Behind Oliver, through a large picture window facing north, Eighth Avenue unfurled as far as the eye could see. I have this thing where sometimes I try to catch the moment when all the traffic lights on Eighth align and turn red, their number multiplied countless times by the brake lights from stopped cars and taxicabs. It doesn’t happen often at all, traffic lights seeming to have their own sense of time, and Oliver never quite catches it. So I watch for the two of us. Finally: “There, there it is, see?”

He turns to find a fiery red Milky Way on the streets of Manhattan.

And in a blink, the lights start turning green.





ON A TYPEWRITER


I don’t know what to say Says O

So he lets his fingers say What they must be thinking:

This is the first time I gave typed on ages !!!

The typos being not typos But notes from a dying language Qwertyuiop

l t ud rrr jpe miy gos mp ;ry ud der how it goes mpw

The starts and stops and flights of thought Mimicking his

_____________________

M,u good fremd BILLY has put in a new ribbon He types

2345670asdfghjkl; ]xcvnm,.rqwert67890-=



Should I then return to using te y typewriter ?



I think this is, in a q er tai n way, beautiful

I THINK YJIS IS, ON A V CERTAIN WAY, BEAUTIFUL



THIS IS, IN A CERTAIN WAY, BEAUTIFUL



THIS IS BEAUTIFUL



THIS



IS



—3-1-13





AT THE SKATEBOARD PARK


I walked up to the skateboard park off the West Side Highway at Twenty-Second Street.
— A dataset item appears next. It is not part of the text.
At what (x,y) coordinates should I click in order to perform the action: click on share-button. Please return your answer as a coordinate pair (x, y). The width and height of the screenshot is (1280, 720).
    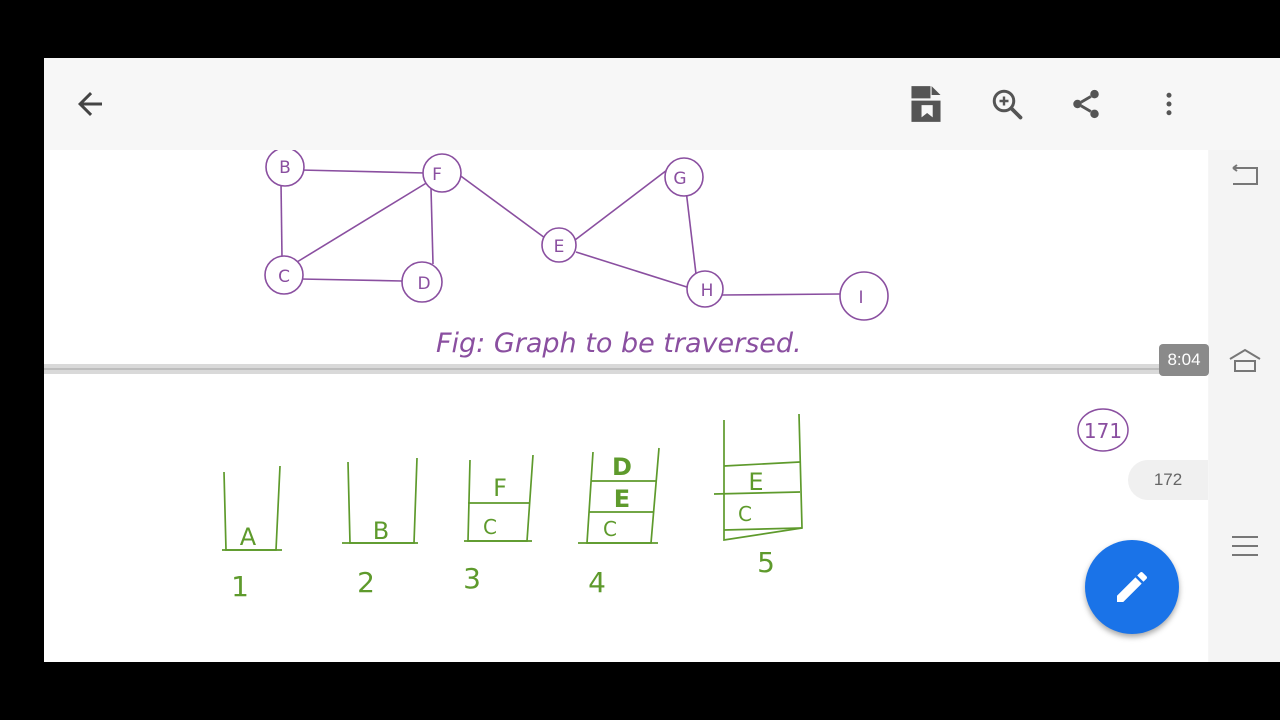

I didn’t just end up there while walking, as I sometimes do; I went there directly, expressly. I am drawn by the sound, by the sight—the skateboarders diving and floating and flying; the way they avidly watch one another from the rim; their rituals, their unspoken rules—and by the feeling it gives me.

“Cool, isn’t it!” said a scrappy-looking boy who had been watching me watch all of them. Had he read my mind, or was it an expression on my face?

I nodded. “So cool. Mesmerizing.”

We spoke through the high metal fence that surrounds the park. I was standing on the western side, one foot on one of the round pedestals put there for viewers, the other atop the concrete bearing wall. I held onto the fence with both hands. The day was gorgeous, high forties, maybe even fifty degrees, sun. “Wish it would stay like this all winter,” I overheard one of the skaters say. The park would be closed for the winter in a few days.

“Some of these guys—they’re good, man,” the boy said, glancing over his shoulder. “You know, you been watching.”

This kid was small, five foot six or so, and skinny. He’d only skated once or twice so far, and he was not nearly as good as any of them. But in a way, I was glad to see this; it would be easy to take for granted how good most of these boys were. But the canyon on the west side was very challenging, with its sheer, twenty-five-foot drop—dangerous. None of them wore helmets or padding.

It seemed like an especially good group today—somehow of a higher caliber; there was a certain intensity in the air. Each had a different style, depending as much on body type as on level of fearlessness. One kid used his arms to help accelerate, sort of like how you use your feet to pump on a swing. Another, part Asian, had an especially elegant way of moving, sinuous. A shorter stocky black guy was rock-solid. And then there was a kid who looked like an Arab prince. He was extraordinary, the way he would ride the rim, then swoop down into the canyon and then fly up, touch the front of his skateboard, land back on it, dive down again, fly back up, tap the rim—extraordinary. No panther could be more accurate or delicate, elegant, than these creatures—the gentle stepping off, stepping back on. A few times, there was spontaneous applause. I’d never heard that before. These boys were not just skating for the fun of it, the thrill; they were competing for “who’s best.”